__Prompt__.
Reproduce the data exactly, starting with the line containing "Select row 11 header" and ending with the line containing "pyautogui.click(x=642, y=469)", both included. Omit the pictures from your answer.

Entries on locating words and elements:
——————

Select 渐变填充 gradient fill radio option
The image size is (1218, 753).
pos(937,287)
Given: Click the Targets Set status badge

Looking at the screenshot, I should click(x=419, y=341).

——————

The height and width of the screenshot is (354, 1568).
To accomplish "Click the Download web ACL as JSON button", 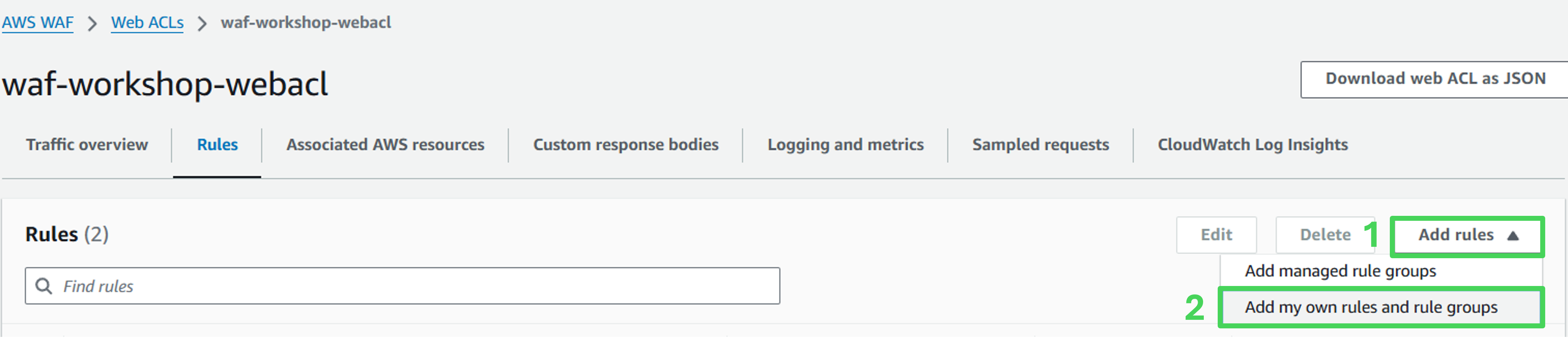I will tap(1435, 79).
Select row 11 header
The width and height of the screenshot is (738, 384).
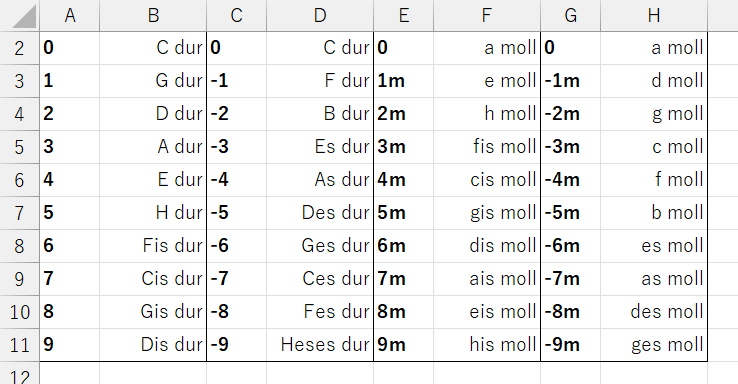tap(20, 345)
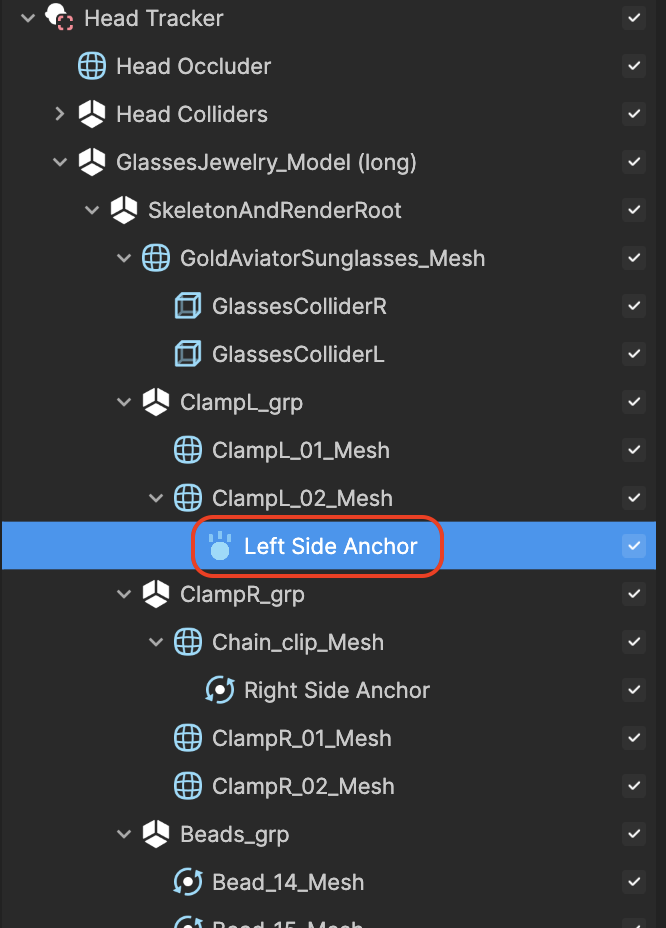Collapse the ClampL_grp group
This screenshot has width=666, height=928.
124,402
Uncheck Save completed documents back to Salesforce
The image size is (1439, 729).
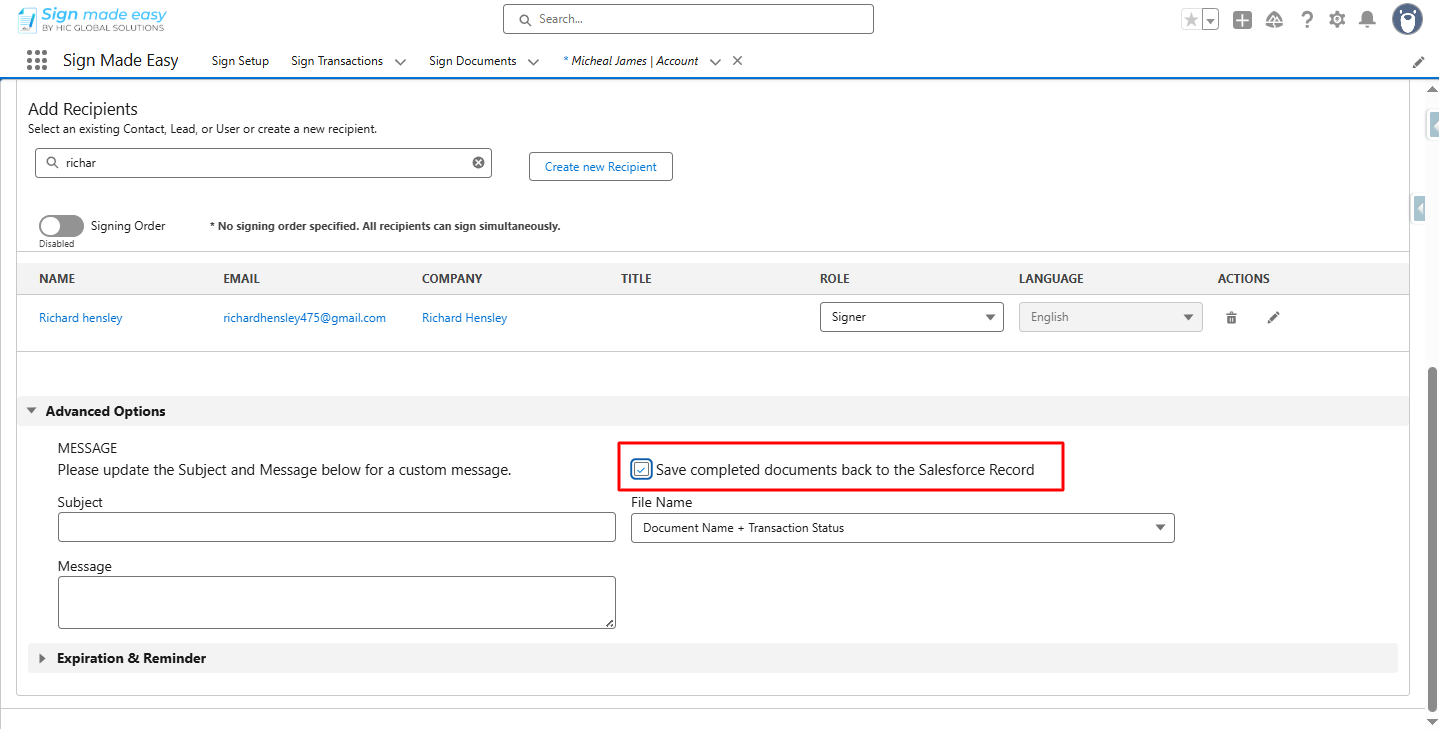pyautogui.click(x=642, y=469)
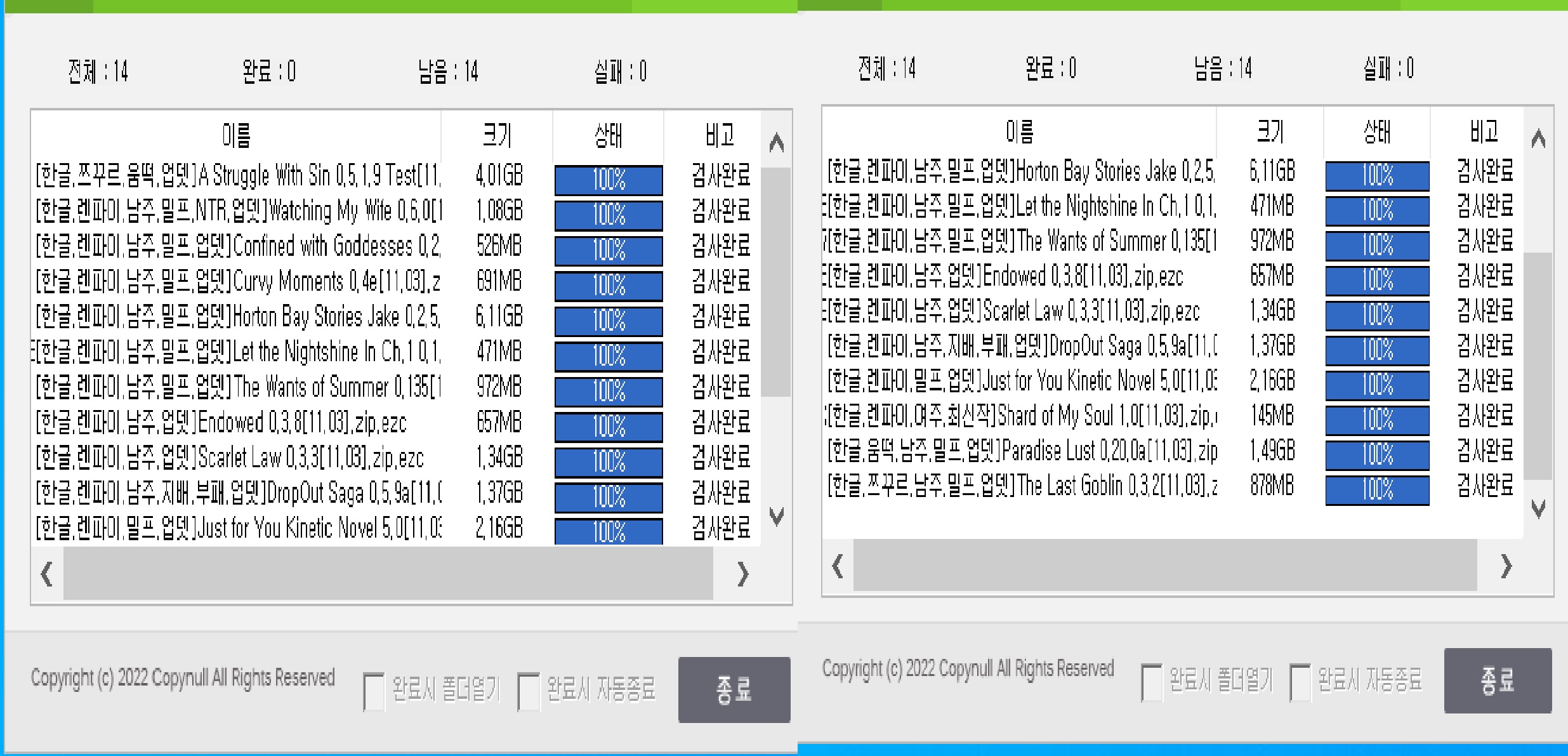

——————

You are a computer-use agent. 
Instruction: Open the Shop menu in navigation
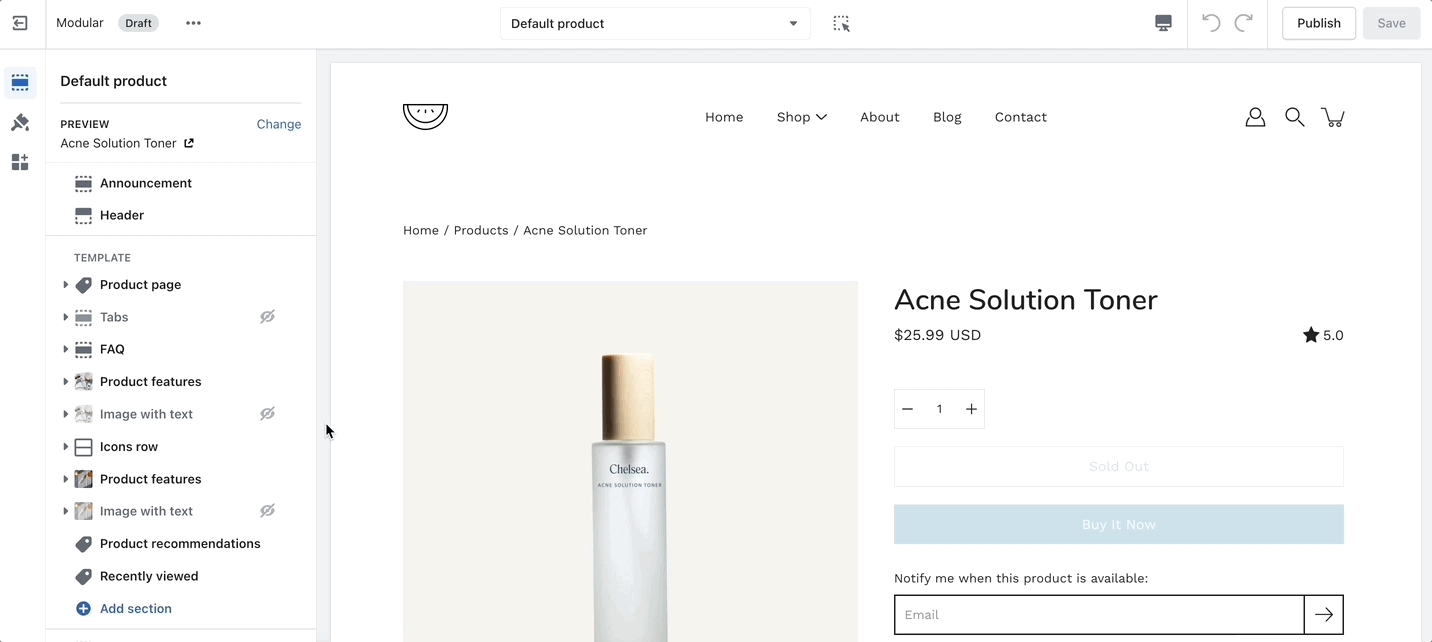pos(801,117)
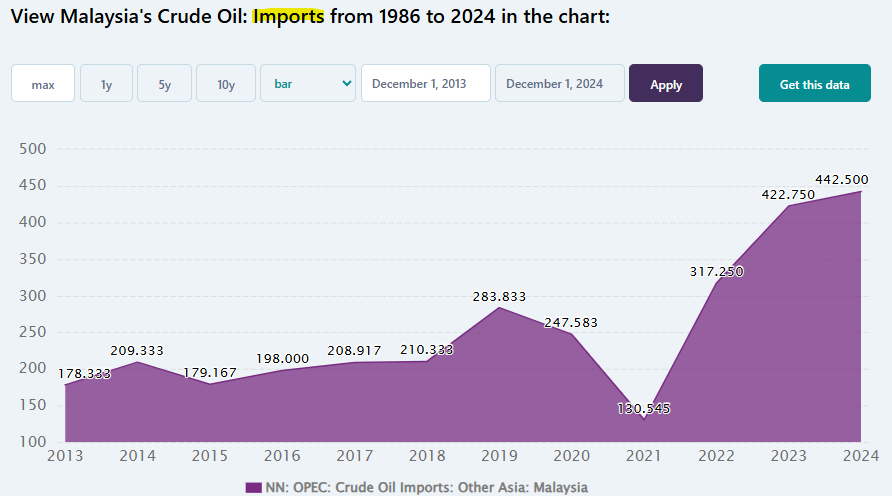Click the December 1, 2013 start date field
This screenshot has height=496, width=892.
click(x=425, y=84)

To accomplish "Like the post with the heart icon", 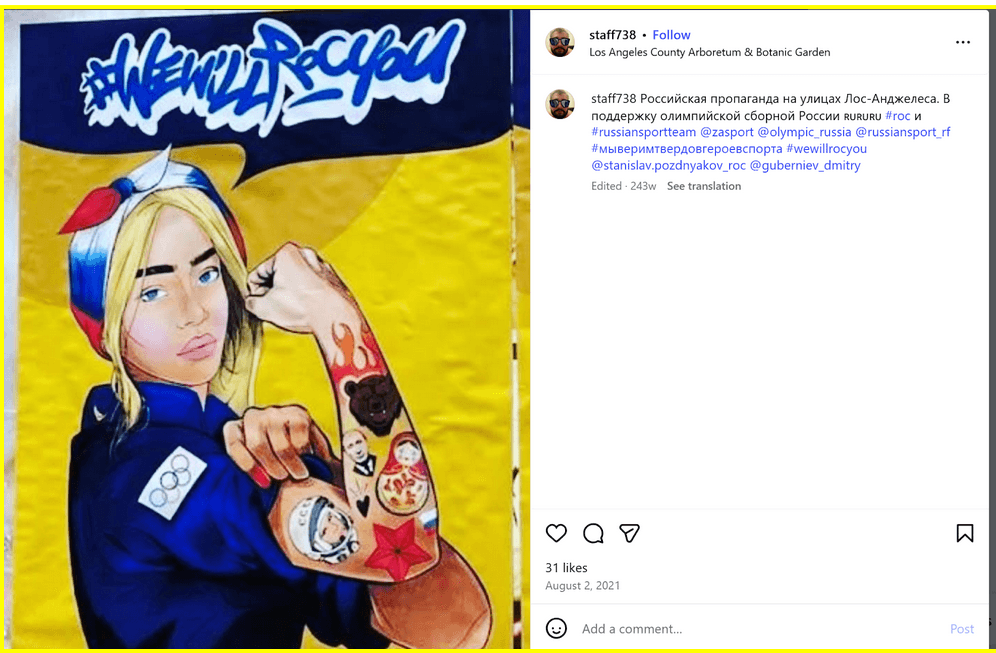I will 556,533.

——————

__Exercise output__.
Select row 11 header
The width and height of the screenshot is (738, 384).
tap(20, 345)
Collapse the ClampL_grp group
This screenshot has width=666, height=928.
124,402
Uncheck Save completed documents back to Salesforce
The image size is (1439, 729).
pyautogui.click(x=642, y=469)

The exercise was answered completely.